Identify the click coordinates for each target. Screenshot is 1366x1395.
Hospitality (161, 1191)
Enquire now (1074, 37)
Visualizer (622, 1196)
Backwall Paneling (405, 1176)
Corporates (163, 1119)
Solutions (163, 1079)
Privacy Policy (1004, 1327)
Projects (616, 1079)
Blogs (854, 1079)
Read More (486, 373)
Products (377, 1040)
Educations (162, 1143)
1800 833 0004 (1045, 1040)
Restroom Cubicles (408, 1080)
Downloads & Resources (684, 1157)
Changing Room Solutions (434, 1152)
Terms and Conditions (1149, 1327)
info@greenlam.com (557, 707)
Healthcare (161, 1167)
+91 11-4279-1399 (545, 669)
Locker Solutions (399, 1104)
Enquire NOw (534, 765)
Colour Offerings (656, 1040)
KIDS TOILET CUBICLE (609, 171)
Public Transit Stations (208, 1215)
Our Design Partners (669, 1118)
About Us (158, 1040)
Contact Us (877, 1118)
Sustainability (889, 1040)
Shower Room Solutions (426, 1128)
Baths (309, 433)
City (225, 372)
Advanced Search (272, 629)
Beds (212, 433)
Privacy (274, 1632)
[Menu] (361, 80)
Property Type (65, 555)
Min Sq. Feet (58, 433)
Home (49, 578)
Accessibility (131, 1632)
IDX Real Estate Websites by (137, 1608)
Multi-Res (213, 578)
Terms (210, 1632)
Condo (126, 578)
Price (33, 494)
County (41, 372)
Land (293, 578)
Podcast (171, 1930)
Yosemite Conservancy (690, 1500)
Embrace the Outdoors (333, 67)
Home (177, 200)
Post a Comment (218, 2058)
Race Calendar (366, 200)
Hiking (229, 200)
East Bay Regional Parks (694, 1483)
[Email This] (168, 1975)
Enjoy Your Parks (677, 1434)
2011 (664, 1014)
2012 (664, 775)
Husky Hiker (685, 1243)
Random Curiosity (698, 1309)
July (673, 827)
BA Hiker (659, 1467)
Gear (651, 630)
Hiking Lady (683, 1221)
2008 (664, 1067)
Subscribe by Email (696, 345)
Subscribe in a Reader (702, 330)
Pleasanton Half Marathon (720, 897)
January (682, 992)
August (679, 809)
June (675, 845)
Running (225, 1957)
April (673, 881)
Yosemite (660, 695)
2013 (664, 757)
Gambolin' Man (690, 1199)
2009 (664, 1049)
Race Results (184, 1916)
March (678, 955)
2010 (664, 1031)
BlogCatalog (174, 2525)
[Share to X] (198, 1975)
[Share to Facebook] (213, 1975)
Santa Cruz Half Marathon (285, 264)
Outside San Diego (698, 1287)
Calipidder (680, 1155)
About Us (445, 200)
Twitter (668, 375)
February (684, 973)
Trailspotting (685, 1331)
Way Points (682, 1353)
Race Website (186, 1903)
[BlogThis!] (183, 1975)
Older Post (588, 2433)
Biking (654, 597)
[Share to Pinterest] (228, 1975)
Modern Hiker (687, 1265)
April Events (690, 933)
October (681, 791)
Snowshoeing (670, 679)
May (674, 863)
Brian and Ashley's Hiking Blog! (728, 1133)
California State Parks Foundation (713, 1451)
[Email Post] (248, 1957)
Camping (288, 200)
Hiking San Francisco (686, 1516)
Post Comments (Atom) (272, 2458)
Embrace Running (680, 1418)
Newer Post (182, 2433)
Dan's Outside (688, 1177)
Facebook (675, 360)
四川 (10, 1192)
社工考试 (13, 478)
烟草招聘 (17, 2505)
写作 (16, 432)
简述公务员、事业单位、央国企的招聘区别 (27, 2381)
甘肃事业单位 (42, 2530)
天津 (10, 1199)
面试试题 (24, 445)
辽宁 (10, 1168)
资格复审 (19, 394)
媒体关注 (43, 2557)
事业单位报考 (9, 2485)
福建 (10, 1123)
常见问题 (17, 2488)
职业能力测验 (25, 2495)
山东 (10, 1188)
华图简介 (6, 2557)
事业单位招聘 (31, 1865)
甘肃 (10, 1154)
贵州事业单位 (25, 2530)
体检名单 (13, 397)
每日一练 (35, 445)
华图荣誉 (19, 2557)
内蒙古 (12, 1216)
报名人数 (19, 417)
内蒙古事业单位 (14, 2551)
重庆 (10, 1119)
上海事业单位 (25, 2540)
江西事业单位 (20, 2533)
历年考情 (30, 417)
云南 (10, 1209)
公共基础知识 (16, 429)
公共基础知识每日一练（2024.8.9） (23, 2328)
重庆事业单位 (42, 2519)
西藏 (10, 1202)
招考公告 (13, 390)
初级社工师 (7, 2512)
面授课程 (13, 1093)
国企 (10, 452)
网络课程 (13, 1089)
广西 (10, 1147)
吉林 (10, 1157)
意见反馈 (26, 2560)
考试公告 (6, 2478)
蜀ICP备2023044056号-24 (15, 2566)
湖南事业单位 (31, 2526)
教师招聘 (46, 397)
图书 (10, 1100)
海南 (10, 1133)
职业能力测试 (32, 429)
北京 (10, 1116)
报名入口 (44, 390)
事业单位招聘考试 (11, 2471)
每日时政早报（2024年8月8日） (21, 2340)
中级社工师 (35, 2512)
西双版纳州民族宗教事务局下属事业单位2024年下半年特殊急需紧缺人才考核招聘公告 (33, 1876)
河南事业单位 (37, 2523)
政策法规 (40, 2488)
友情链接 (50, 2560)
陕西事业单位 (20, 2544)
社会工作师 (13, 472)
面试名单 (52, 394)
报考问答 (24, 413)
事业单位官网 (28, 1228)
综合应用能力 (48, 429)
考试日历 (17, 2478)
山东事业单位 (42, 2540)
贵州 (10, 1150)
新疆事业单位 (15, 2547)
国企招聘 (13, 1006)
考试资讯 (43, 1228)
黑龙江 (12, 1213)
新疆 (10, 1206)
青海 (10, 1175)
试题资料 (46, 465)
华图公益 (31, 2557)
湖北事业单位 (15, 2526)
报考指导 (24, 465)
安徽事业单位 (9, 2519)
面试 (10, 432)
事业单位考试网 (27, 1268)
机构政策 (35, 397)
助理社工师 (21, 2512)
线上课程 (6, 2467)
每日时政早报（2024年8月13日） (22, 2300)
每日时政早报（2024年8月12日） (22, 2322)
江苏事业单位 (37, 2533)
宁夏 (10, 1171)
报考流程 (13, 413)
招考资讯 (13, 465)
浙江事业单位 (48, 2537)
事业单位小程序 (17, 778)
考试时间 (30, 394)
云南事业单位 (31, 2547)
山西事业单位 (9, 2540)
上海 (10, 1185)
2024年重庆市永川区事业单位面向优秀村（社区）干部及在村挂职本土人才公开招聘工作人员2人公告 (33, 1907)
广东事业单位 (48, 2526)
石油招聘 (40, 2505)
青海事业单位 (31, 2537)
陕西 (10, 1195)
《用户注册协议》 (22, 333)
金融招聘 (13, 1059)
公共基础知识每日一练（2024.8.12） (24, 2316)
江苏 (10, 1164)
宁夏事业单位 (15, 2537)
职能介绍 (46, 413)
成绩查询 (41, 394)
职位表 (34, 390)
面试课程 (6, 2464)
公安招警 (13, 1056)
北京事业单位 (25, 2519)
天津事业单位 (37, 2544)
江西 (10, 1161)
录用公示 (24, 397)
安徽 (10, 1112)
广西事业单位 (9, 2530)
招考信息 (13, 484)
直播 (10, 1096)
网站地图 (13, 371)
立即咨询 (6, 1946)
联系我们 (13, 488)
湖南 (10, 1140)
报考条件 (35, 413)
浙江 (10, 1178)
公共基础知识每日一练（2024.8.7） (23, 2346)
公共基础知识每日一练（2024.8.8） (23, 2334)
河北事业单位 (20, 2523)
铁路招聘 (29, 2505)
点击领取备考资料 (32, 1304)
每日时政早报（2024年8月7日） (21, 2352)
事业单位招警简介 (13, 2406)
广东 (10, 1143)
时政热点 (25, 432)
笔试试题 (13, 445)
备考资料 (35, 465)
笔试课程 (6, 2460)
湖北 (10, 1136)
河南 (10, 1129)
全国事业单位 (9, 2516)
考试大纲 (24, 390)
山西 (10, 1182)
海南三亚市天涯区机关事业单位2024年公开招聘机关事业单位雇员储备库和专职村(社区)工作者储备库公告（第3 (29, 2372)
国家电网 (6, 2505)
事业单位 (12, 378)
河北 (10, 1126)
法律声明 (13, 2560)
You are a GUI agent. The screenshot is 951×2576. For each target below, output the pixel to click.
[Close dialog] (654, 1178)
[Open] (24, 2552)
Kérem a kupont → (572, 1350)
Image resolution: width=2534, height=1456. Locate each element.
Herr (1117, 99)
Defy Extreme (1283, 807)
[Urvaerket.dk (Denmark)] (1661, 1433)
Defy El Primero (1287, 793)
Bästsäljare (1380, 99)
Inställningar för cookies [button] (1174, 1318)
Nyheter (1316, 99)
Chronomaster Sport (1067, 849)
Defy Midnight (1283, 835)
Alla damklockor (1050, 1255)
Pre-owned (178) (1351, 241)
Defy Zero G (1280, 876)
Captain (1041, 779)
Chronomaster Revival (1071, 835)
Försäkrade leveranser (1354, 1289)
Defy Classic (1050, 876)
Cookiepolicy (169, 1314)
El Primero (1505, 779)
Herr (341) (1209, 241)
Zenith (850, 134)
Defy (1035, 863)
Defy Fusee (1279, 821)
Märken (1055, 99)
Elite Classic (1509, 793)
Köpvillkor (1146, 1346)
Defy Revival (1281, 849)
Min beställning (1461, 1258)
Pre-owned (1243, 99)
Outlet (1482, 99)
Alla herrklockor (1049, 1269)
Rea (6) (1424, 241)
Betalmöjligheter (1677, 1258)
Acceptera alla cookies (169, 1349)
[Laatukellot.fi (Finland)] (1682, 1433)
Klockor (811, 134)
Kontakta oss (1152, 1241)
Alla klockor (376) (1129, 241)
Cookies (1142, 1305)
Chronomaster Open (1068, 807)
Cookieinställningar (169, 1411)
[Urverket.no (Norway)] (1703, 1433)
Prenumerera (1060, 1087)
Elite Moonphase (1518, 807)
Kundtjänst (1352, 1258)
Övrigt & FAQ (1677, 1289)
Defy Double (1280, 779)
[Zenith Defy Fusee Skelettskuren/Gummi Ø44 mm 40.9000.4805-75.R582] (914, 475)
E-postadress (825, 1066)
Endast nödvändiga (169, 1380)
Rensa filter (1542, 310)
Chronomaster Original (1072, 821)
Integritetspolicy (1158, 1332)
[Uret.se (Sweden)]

> **EXERCISE BRIEF**
Output exactly the leading lines of the data, up to and including the line marked by "Race Results (184, 1916)".

> **RESPONSE AREA**
Identify the click coordinates for each target. Screenshot is 1366x1395.
Hospitality (161, 1191)
Enquire now (1074, 37)
Visualizer (622, 1196)
Backwall Paneling (405, 1176)
Corporates (163, 1119)
Solutions (163, 1079)
Privacy Policy (1004, 1327)
Projects (616, 1079)
Blogs (854, 1079)
Read More (486, 373)
Products (377, 1040)
Educations (162, 1143)
1800 833 0004 (1045, 1040)
Restroom Cubicles (408, 1080)
Downloads & Resources (684, 1157)
Changing Room Solutions (434, 1152)
Terms and Conditions (1149, 1327)
info@greenlam.com (557, 707)
Healthcare (161, 1167)
+91 11-4279-1399 (545, 669)
Locker Solutions (399, 1104)
Enquire NOw (534, 765)
Colour Offerings (656, 1040)
KIDS TOILET CUBICLE (609, 171)
Public Transit Stations (208, 1215)
Our Design Partners (669, 1118)
About Us (158, 1040)
Contact Us (877, 1118)
Sustainability (889, 1040)
Shower Room Solutions (426, 1128)
Baths (309, 433)
City (225, 372)
Advanced Search (272, 629)
Beds (212, 433)
Privacy (274, 1632)
[Menu] (361, 80)
Property Type (65, 555)
Min Sq. Feet (58, 433)
Home (49, 578)
Accessibility (131, 1632)
IDX Real Estate Websites by (137, 1608)
Multi-Res (213, 578)
Terms (210, 1632)
Condo (126, 578)
Price (33, 494)
County (41, 372)
Land (293, 578)
Podcast (171, 1930)
Yosemite Conservancy (690, 1500)
Embrace the Outdoors (333, 67)
Home (177, 200)
Post a Comment (218, 2058)
Race Calendar (366, 200)
Hiking (229, 200)
East Bay Regional Parks (694, 1483)
[Email This] (168, 1975)
Enjoy Your Parks (677, 1434)
2011 (664, 1014)
2012 (664, 775)
Husky Hiker (685, 1243)
Random Curiosity (698, 1309)
July (673, 827)
BA Hiker (659, 1467)
Gear (651, 630)
Hiking Lady (683, 1221)
2008 (664, 1067)
Subscribe by Email (696, 345)
Subscribe in a Reader (702, 330)
Pleasanton Half Marathon (720, 897)
January (682, 992)
August (679, 809)
June (675, 845)
Running (225, 1957)
April (673, 881)
Yosemite (660, 695)
2013 (664, 757)
Gambolin' Man (690, 1199)
2009 (664, 1049)
Race Results (184, 1916)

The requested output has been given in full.